Parenting a toddler is like flying a drone. It’s easier when there is just one of them; when there are more, it’s difficult to predict what they will do next – and there’s a chance one could go rogue at any time.

While parents may not be able to predict toddlers’ actions, designers of drone swarms could soon understand the correct behavior of a group of unmanned aerial vehicles (UAVs), alerting operators if any are behaving irregularly or have potentially been hacked. Sibin Mohan, Research Assistant Professor in the Department of Computer Science and the Information Trust Institute, has a new project titled, “Characterizing Behavior and Anomaly Detection in Distributed Unmanned Vehicles,” which will outline what constitutes normal behavior for these types of systems.

The ability to control a UAV swarm is crucial. With applications ranging from search and rescue to agriculture, the use of groups of unmanned vehicles is only expected to increase.

“If we can detect that the system, or parts of a system, is not functioning correctly, then we can fix it,” said Mohan. “If you can’t detect an error, then the operator may not know that an action has to be taken, much less what actions to take.”

In instances where only one UAV is used, the controller largely knows what the vehicle is supposed to do. However, when many UAVs interact with one another, then such interactions can change their behavior.

“If multiple vehicles are communicating with each other and something looks odd, it could be for a number of reasons,” Mohan explained. “Maybe they are too far apart, the environment is causing abnormal behavior, someone has hacked one or more of them, or some unexpected group behavior has emerged. You have to know what the correct or expected behavior is to know something is odd.”

One of the reasons UAV and ground rover swarms are so vulnerable to attacks is because they communicate with each other through wireless communication.
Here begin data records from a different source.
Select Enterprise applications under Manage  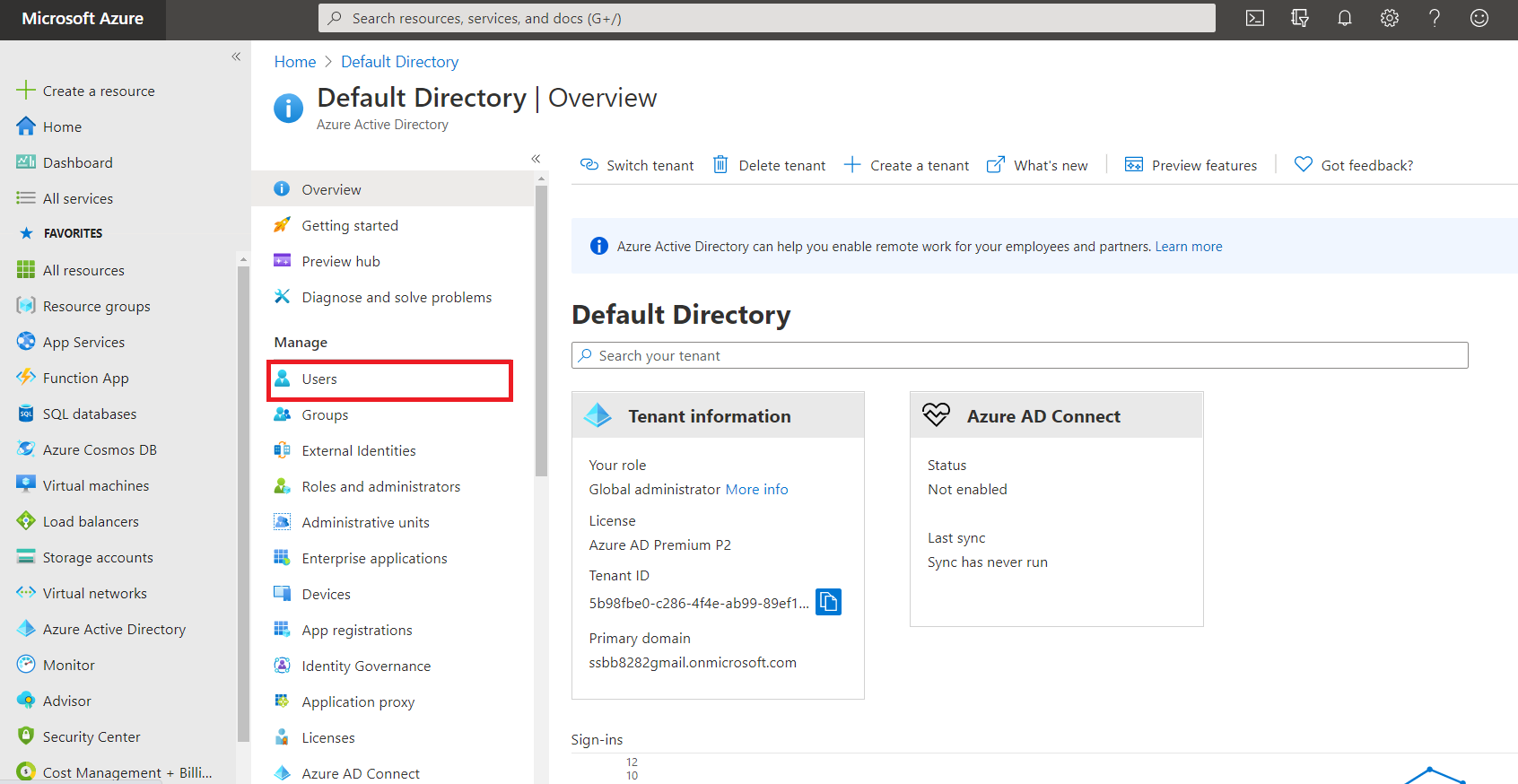pyautogui.click(x=374, y=559)
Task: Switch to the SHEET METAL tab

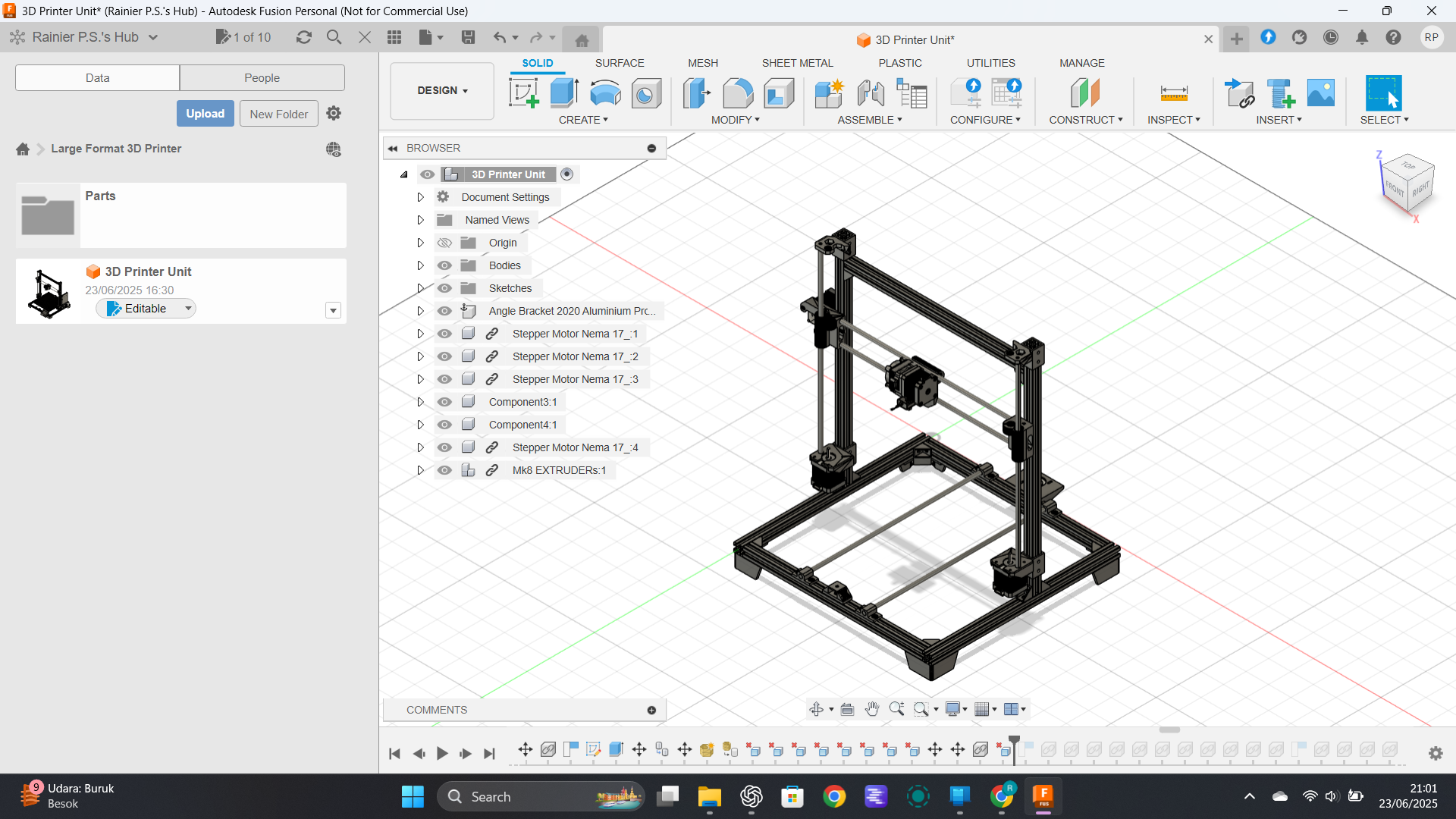Action: (x=797, y=63)
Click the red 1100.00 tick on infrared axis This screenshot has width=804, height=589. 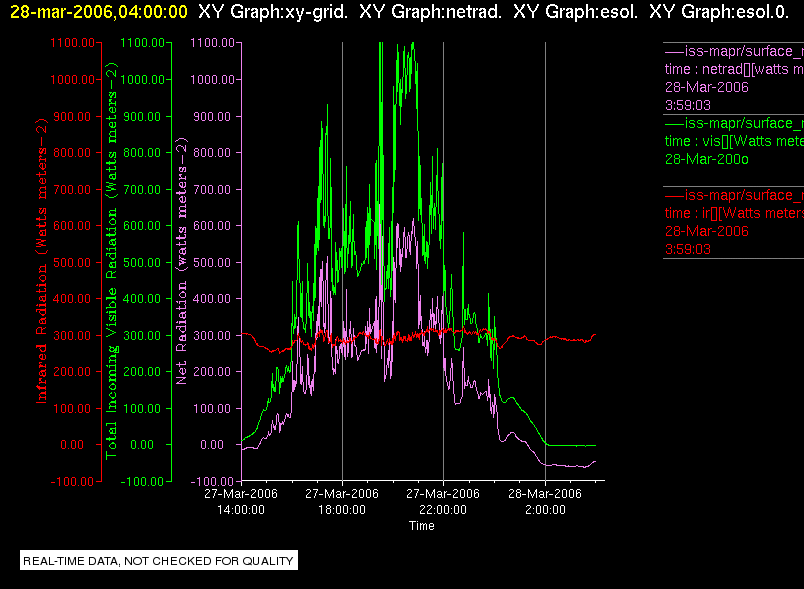pos(72,43)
This system is unreliable and easy to jam, which makes it even more important to know how group of vehicles should operate.

This project is a three-year collaboration with the Boeing Company. Mohan, along with graduate and undergraduate students, will be building test platforms to study and characterize normal vehicle behavior, using machine learning techniques.

“We haven’t begun building the platforms yet,” said Mohan. “As part of the collaboration we will demonstrate our results on a realistic platform so it’s not purely theoretical research.”